Хая решительно взбирается на импровизированную эстраду и картаво и хрипло исполняет «Широка страна моя родная!».
В зале хохот ». Михоэлс смеется больше всех.
« Как твое имя?
– Лева.
– Почему ты, Лева, хочешь стать актером?
– Потому что они поздно встают ». (Наталья Вовси-Михоэлс)
Такие истории у нас в крови. Приходит в Союз писателей человек с толстым портфелем.
– Присаживайтесь, – прошу. – Кто вы?
– Коллега Иосифа Бродского.
И тут же без паузы спрашивает:
– Знаете ли вы писать в рифму?
Думаю: «Если его письменная речь отдаленно напоминает устную, – быть ему писателем года».
6– Как жаль, что нельзя убежать из жизни, когда ты молода!
Как все мы потешались над возрастом! Кто-то из стариков упал за кулисами. Сломал… переносицу. Тут как тут актер, который всегда попадал в какую-то злую точку. Уже всем рассказывает: «Слыхали? Слыхали? Муж актрисы Р. девяносто двух лет, упал и сломал себе… нос. Актриса Р. опасается, что это может обезобразить его на всю жизнь…»
Смеемся, смеемся.
Вдруг:
– Ты Этель? А я директор театра – Беленький… Слушай, только не принимай всерьез все, что я скажу. Михоэлс хочет попробовать тебя на роль.
– Какую?
– Рейзл в «Блуждающих звездах».
– Что такое «Блуждающие звезды»?
– Двое влюбленных из романа Шолом-Алейхема.
В труппе Гоцмаха «звезда» – Лейбл; в труппе Щупака и Муравчика «звезда» Рейзл. Лейб и Рейзл любят друг друга…
– Так почему же они не встретятся?!
– У их счастья – две левые руки. В общем, если не получится – не переживай…Зовет Михоэлс:
– Помнишь… мелодию?..
Поет.
– Так… Теперь я дам тебе три слова.
– Какие?
– «Почему ты наш отец, почему, ведь, кажется, отец, ай-яй-яй!» – подсказывает Михоэлс мелодию.
И она сочиняет песенку, которая останется в спектакле навсегда!
Сам роман прочла ночью. За ночь до вызова в театр. Обычно спала в тетином кабинете. Диван кожаный, засыпала мгновенно.
– Спать нельзя!
Зажгла огромную лампу и за ночь прочла весь роман.
Тетя кричала:
– Что ты делаешь, хочешь израсходовать месячный лимит?

Задания:
a - Объясните, почему Лева, согласно тексту о театре Михоэлса, хочет стать актером.
b - Перепишите дословно фрагмент текста о театре Михоэлса между словами «В труппе Гоцмаха» и «подсказывает Михоэлс мелодию.», включая их.
Приведенный далее материал никак не связан с текстом о театре Михоэлса.

Записанные данные:

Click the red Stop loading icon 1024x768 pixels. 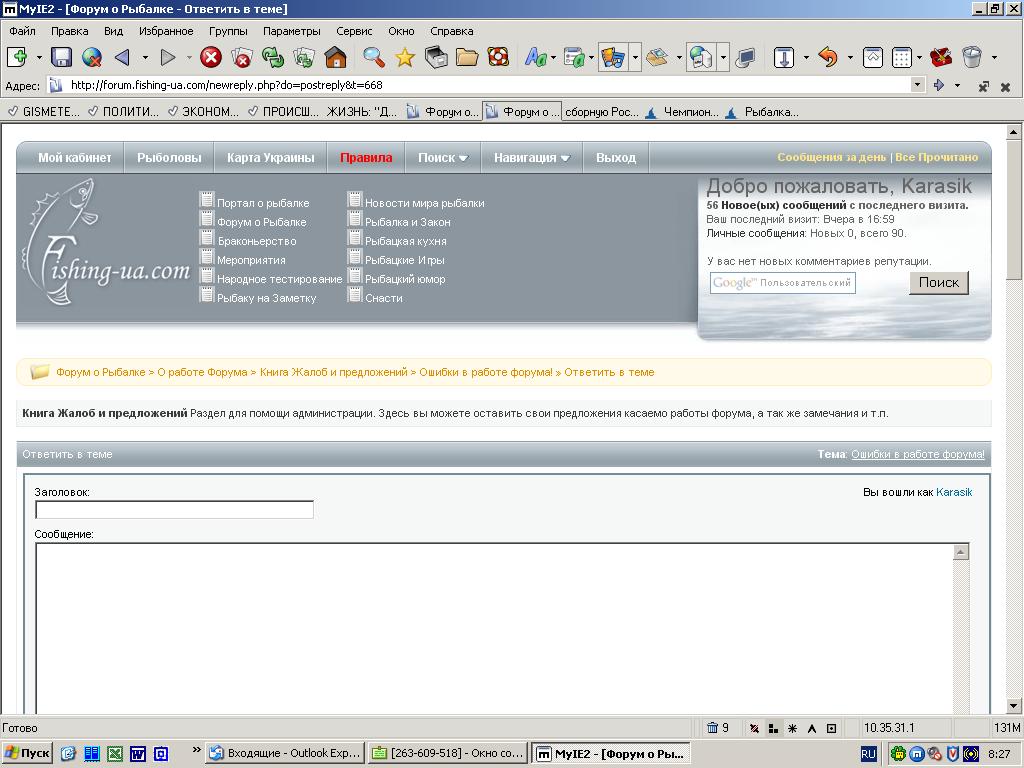[210, 57]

Правильные ответы:
a - Лева хочет стать актером, потому что, по его словам, актеры поздно встают.

b -
В труппе Гоцмаха «звезда» – Лейбл; в труппе Щупака и Муравчика «звезда» Рейзл. Лейб и Рейзл любят друг друга…
– Так почему же они не встретятся?!
– У их счастья – две левые руки. В общем, если не получится – не переживай…Зовет Михоэлс:
– Помнишь… мелодию?..
Поет.
– Так… Теперь я дам тебе три слова.
– Какие?
– «Почему ты наш отец, почему, ведь, кажется, отец, ай-яй-яй!» – подсказывает Михоэлс мелодию.